Third Level of Assurance
The third level of assurance is to literally just heed the warning.
Fear and anxiety can be right and calling your attention to a danger you legit just want to avoid.
When you ignore it or dismiss it, feeding into the stigma that anxiety is here "for no reason" - it doesn't help you or the anxiety.
Actually, the more I developed my relationship with my fear, the more I realized how right it often is.
And I learn to just say “nope, I don’t want to do that. That would be bad for my health,” and move on.
Remember to Thank It
Like I said, fear at any level is a healthy thing to possess and its here to protect you. None of us do perfect on the job, but it means a lot that we’re still showing up and willing to learn and work with the team.

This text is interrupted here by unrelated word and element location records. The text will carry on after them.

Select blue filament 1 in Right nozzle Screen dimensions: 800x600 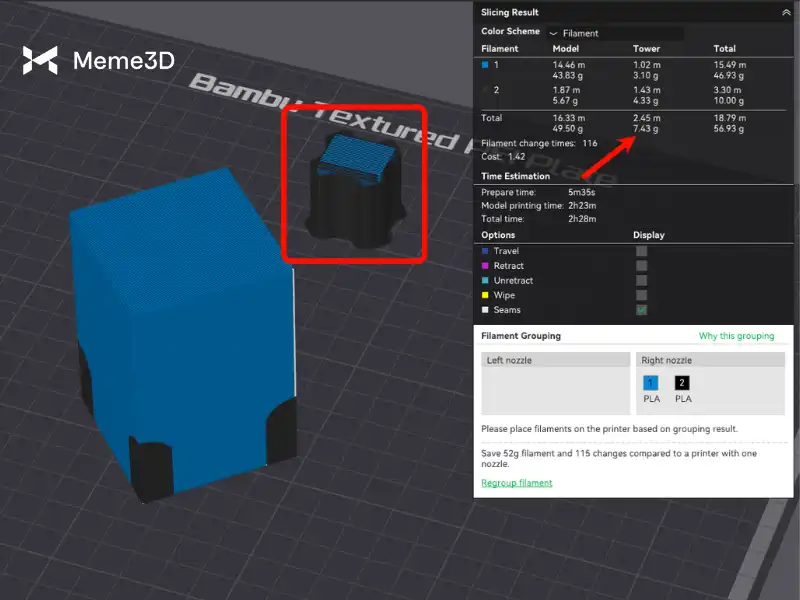click(x=651, y=382)
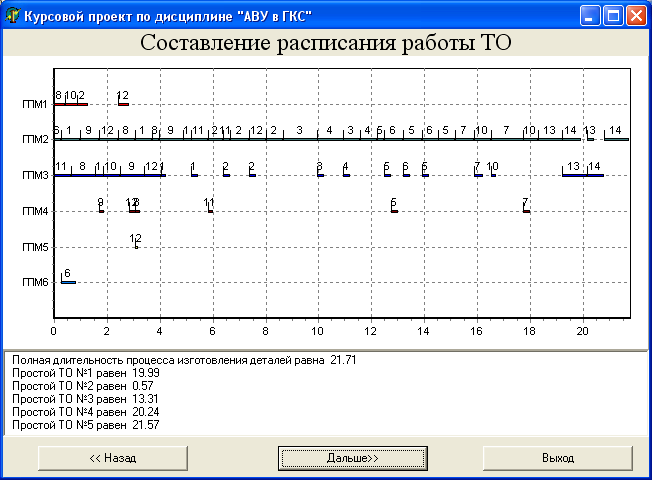Screen dimensions: 652x480
Task: Select the Простой ТО №5 result line
Action: coord(86,425)
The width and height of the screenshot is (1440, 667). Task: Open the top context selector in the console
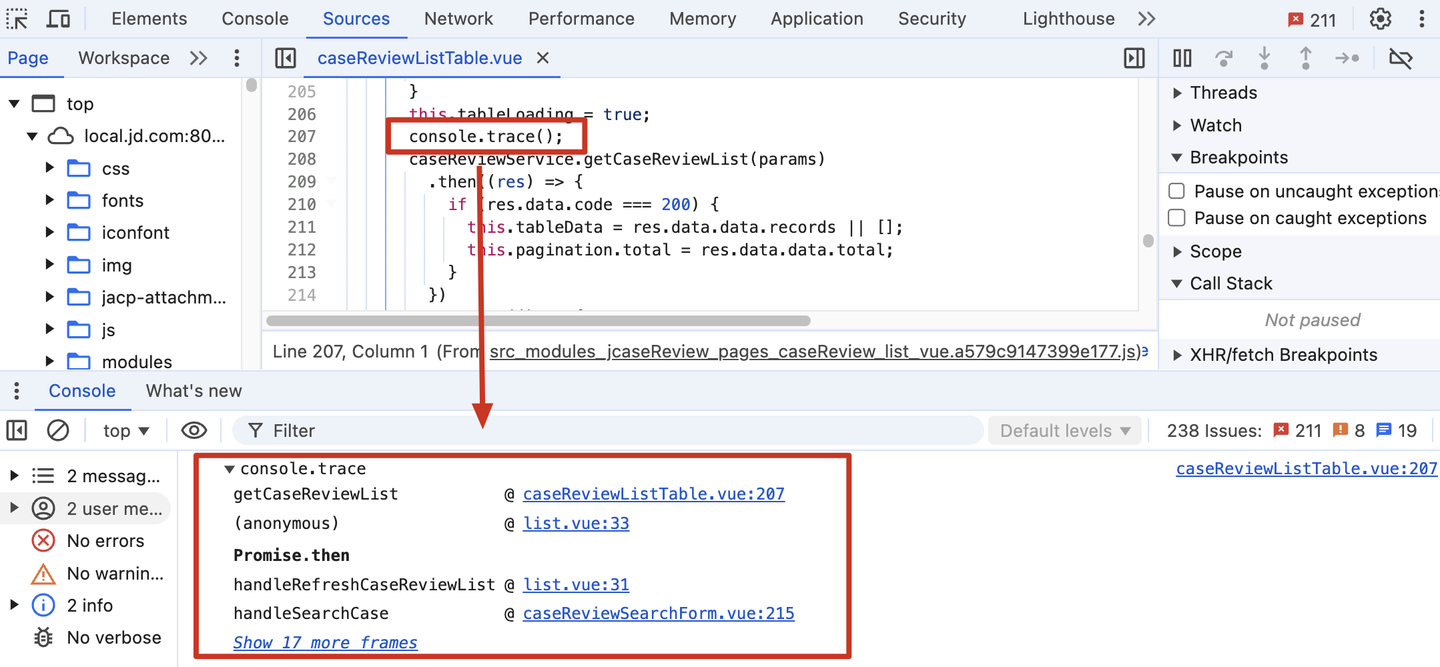[x=126, y=431]
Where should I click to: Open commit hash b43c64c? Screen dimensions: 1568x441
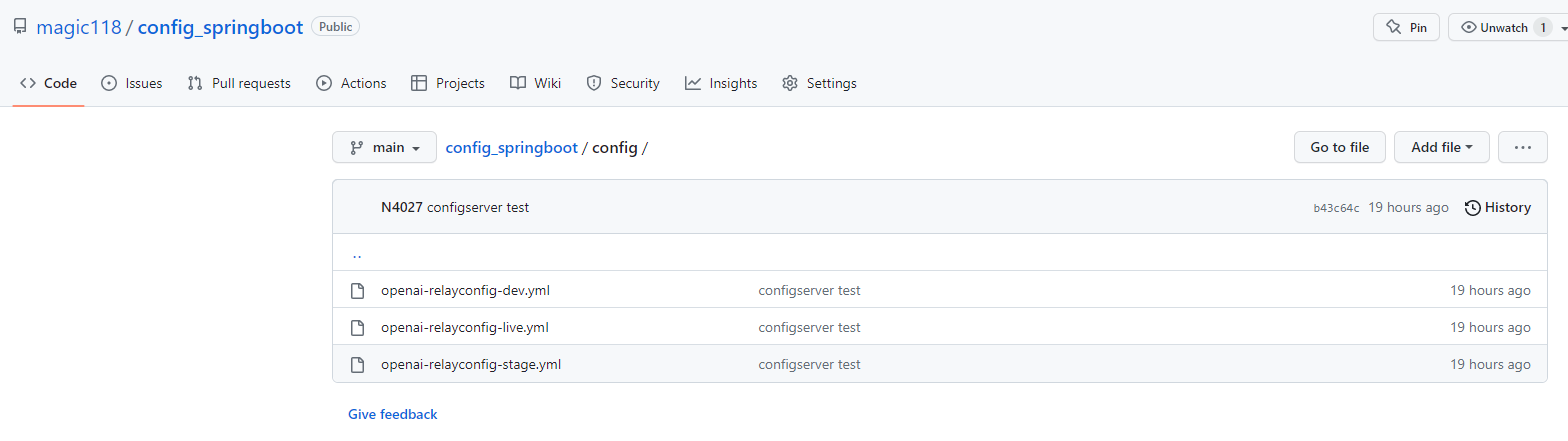[x=1336, y=208]
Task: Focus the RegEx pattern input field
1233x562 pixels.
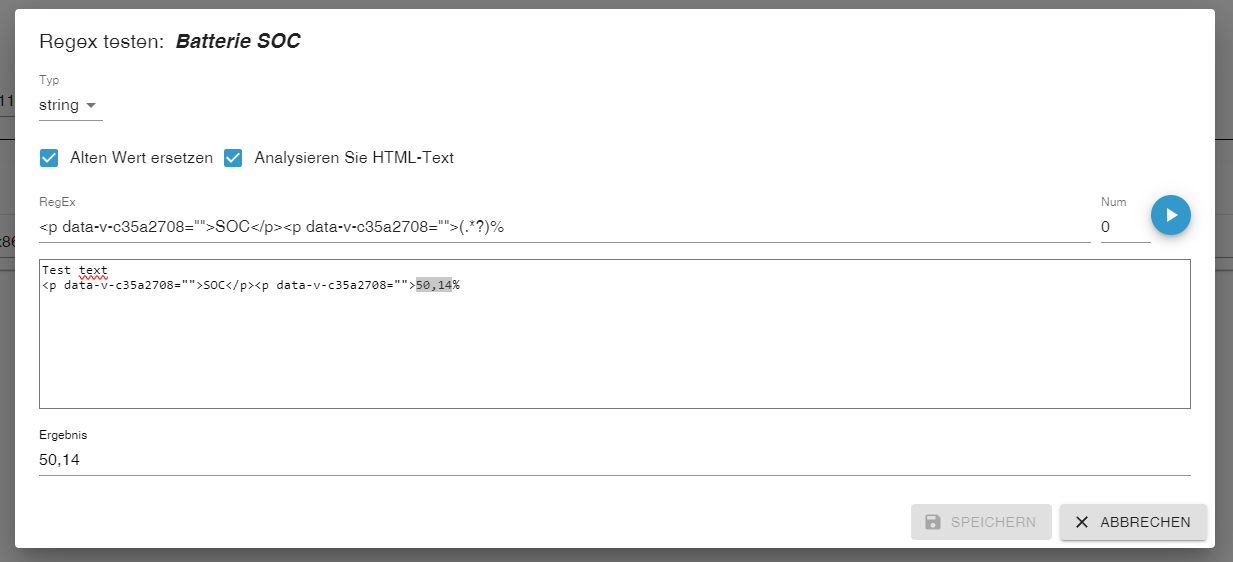Action: click(564, 227)
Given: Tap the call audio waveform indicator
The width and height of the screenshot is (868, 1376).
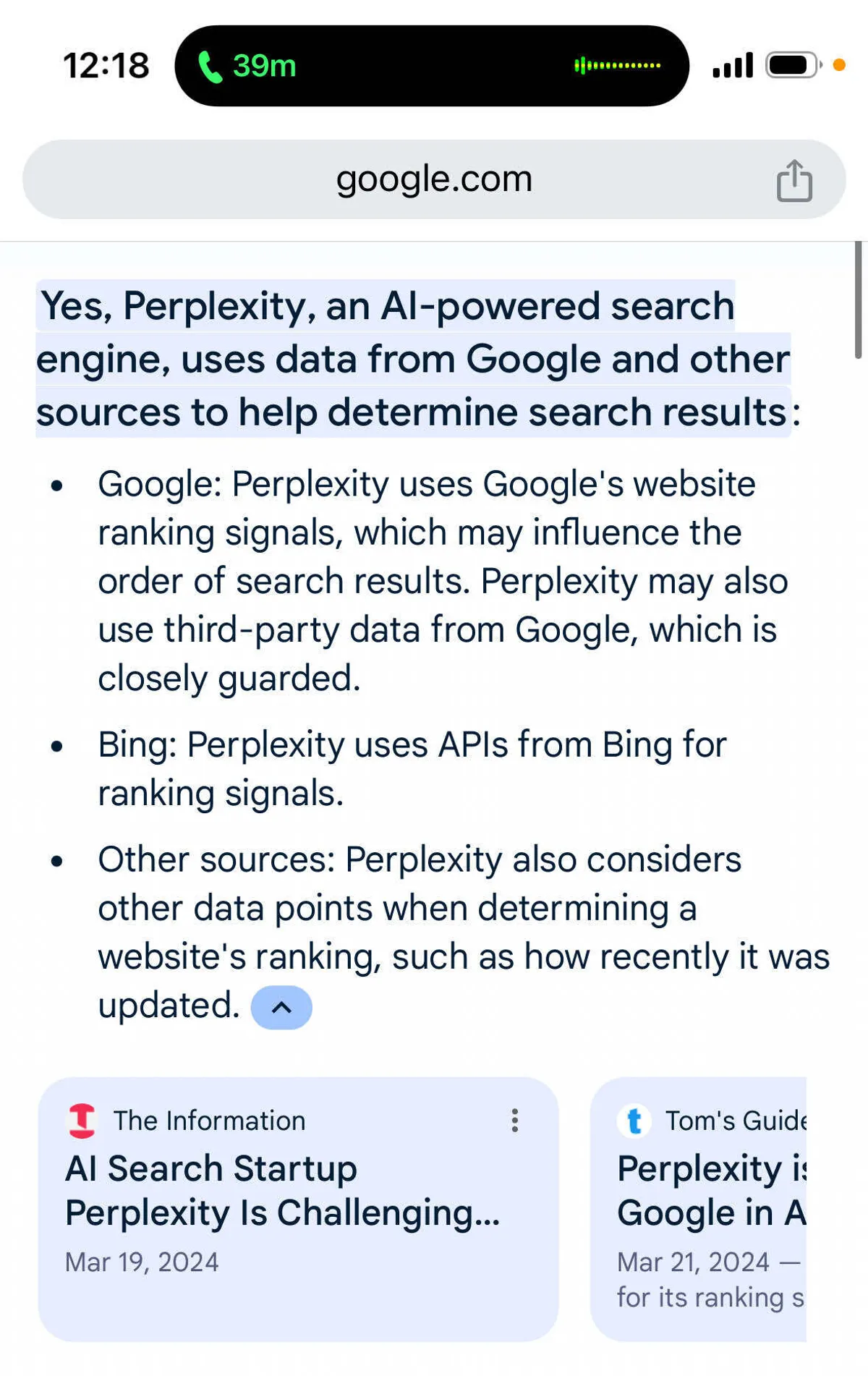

Thank your fear for showing up, giving you a heads up, and trying to support you and be a part of the team. Thank it for sticking it out while you worked to realize its true value.
And then guide it with the assurances as your nervous system learns what safety does and doesn’t look like.
The Outcome
One of the biggest issues with fear and anxiety isn’t the feeling itself, so much as how we react to it.
When we learn to see fear and anxiety as helpful partners in our safety, our reaction to it softens, which softens the overall experience.
Then, over time as we learn to work with it, assure it, and guide it, it stops alerting us to things we don’t consider dangerous. It aligns more with how we actually want to assess and respond to threats.
We develop a more trusting relationship with our fear and anxiety. And the symptoms of anxiety actually soothe over time, the stronger that trust becomes.
Eventually, we notice more basic fear responses, and less anxious ones.
And when the anxiety does pop up, we understand that it’s doing so for a reason. And we're able to work with it in ways that feel way, way better than what we're used to.